Screen grounding examples:
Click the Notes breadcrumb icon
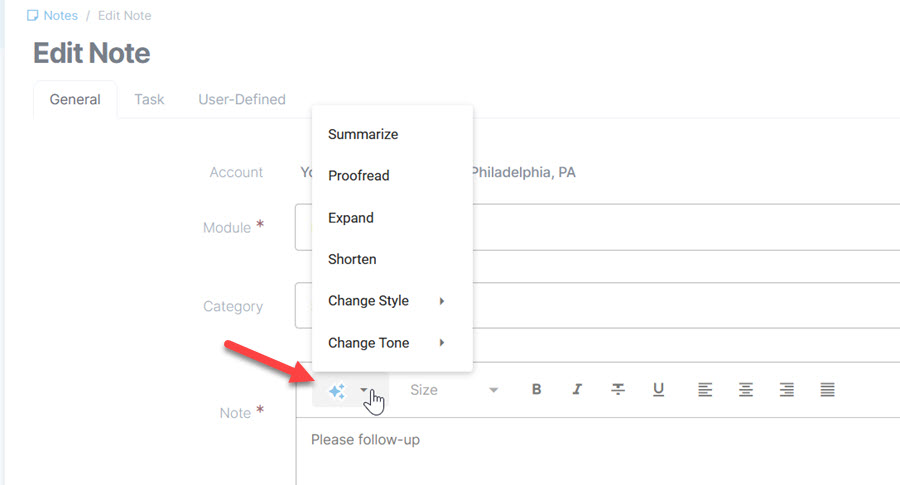 click(x=33, y=16)
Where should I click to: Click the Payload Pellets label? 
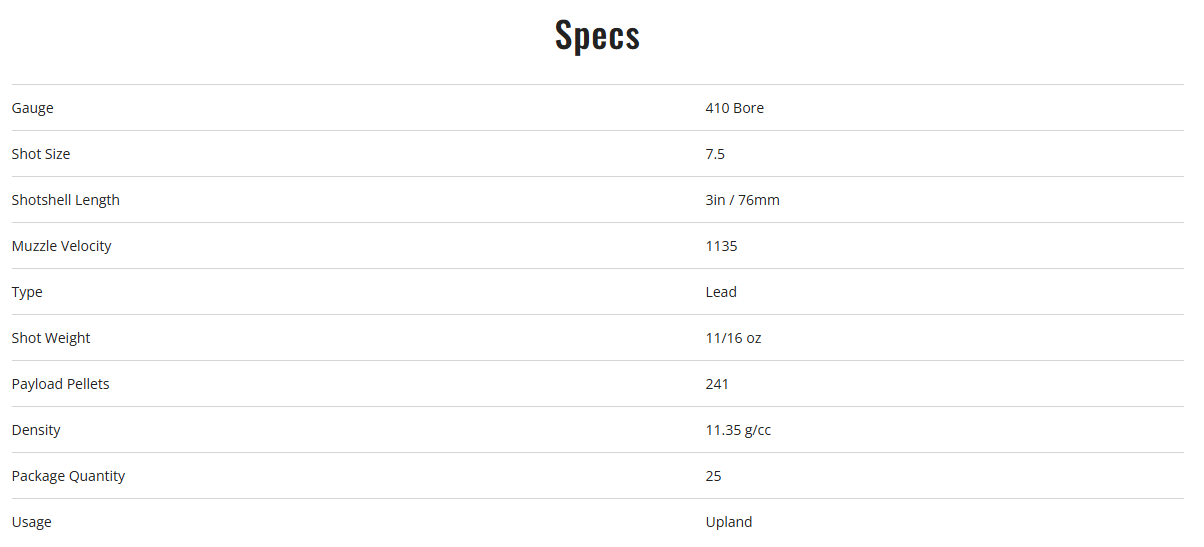pos(61,384)
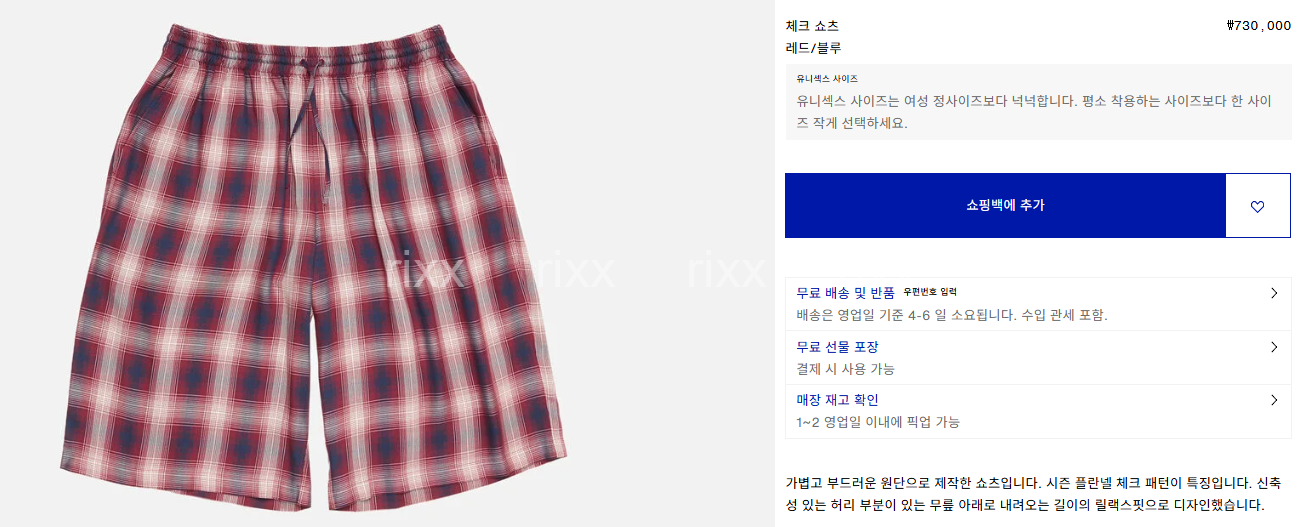Click the unisex sizing advice paragraph
The image size is (1301, 527).
pyautogui.click(x=1033, y=113)
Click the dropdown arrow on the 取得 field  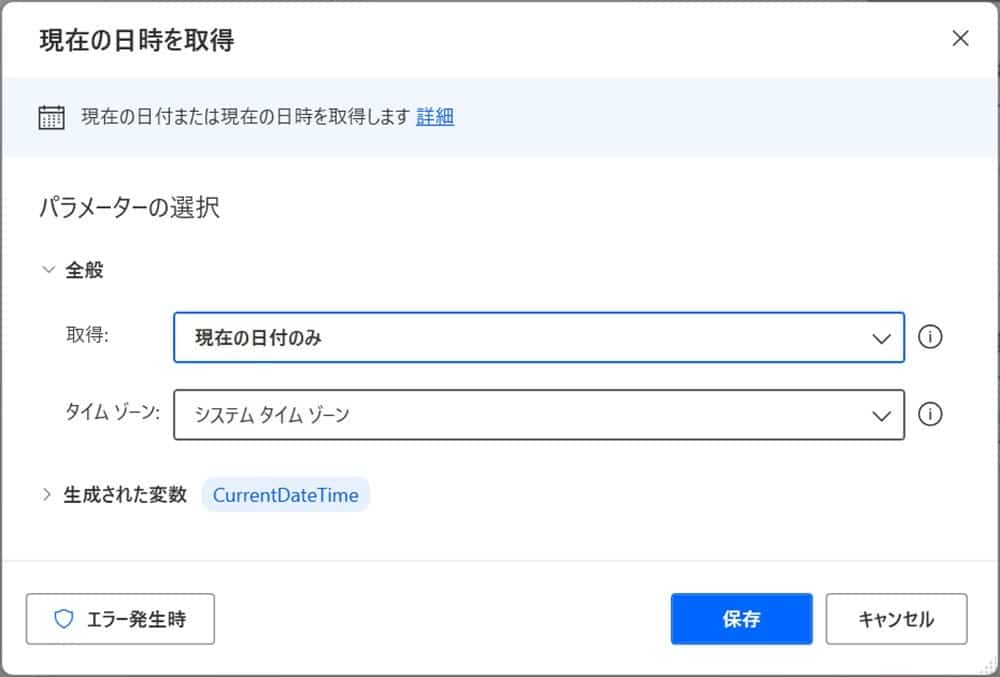pyautogui.click(x=881, y=337)
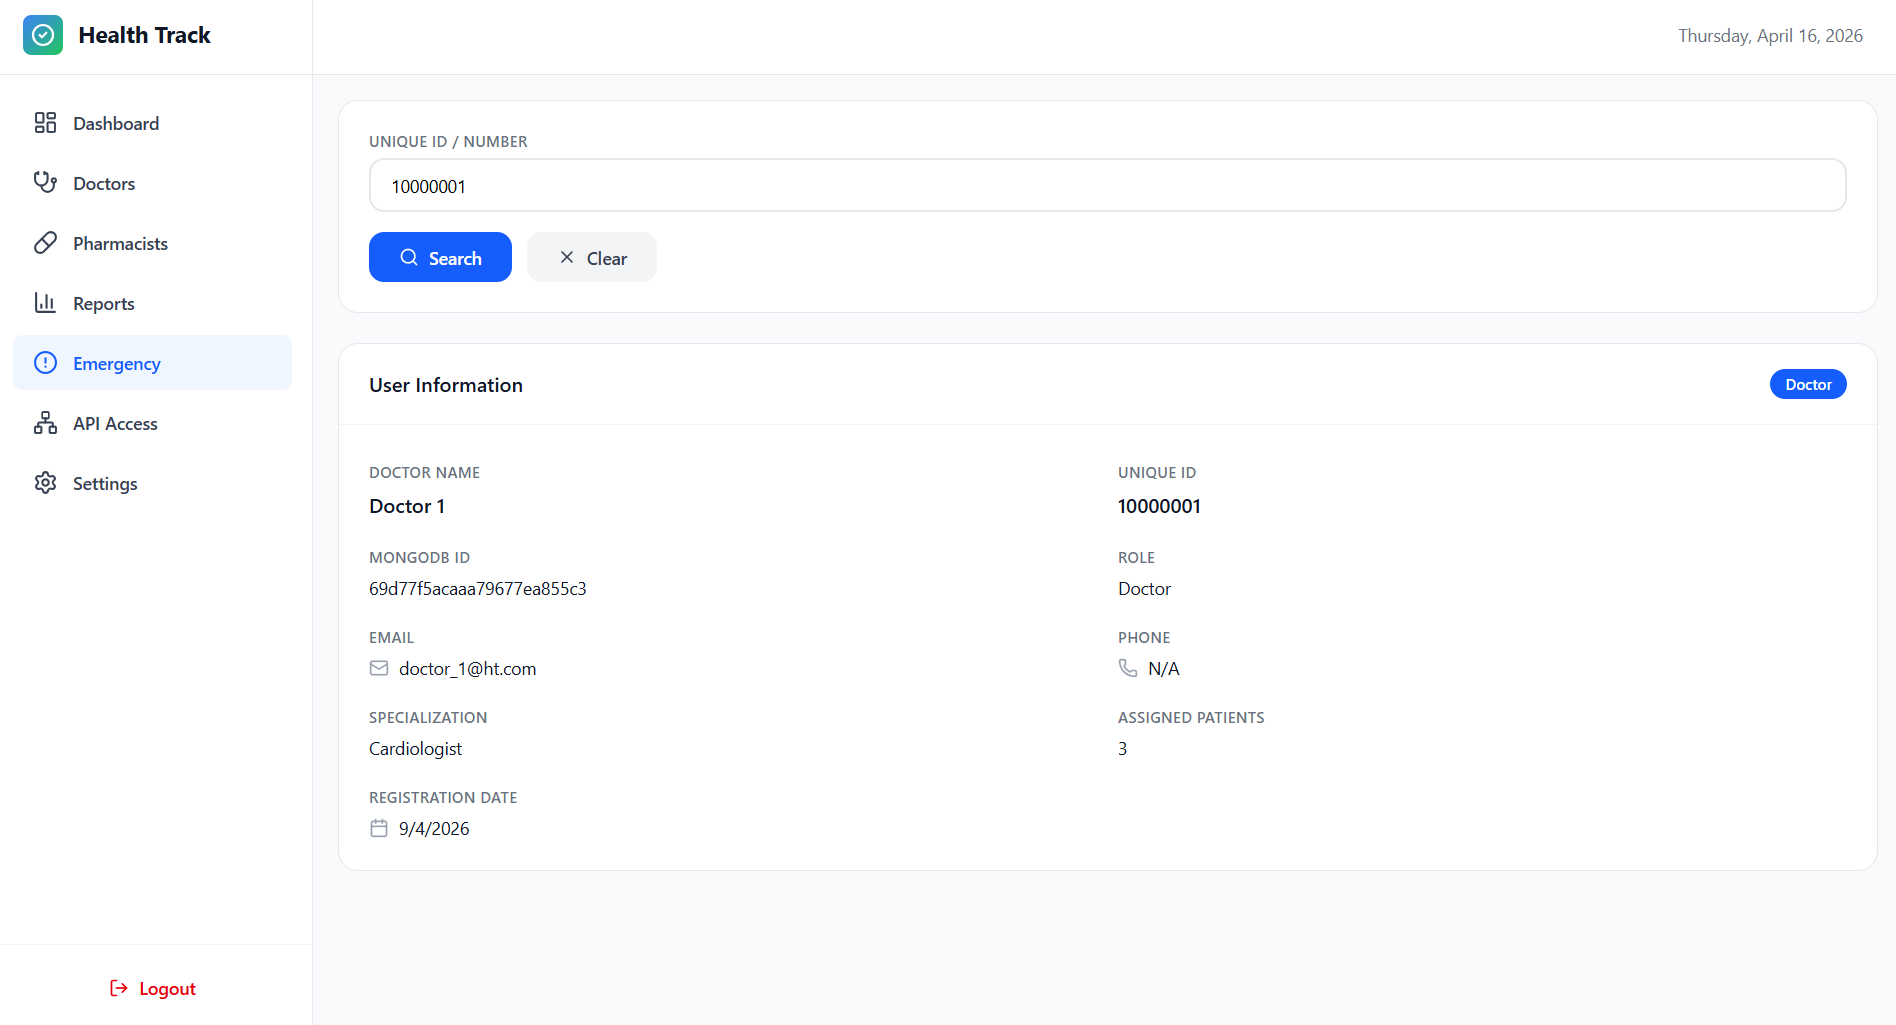Viewport: 1896px width, 1025px height.
Task: Open the Pharmacists section
Action: coord(120,243)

__THE PROBLEM__
Reproduce the rows from the first one through the line containing "pyautogui.click(x=1033, y=113)", inclusive, leaving out the pictures.

__RESPONSE FOR THIS EXERCISE__
Click the Notes breadcrumb icon
 click(x=33, y=16)
Where should I click to: Click the Payload Pellets label? 
pos(61,384)
Click the unisex sizing advice paragraph
The image size is (1301, 527).
pyautogui.click(x=1033, y=113)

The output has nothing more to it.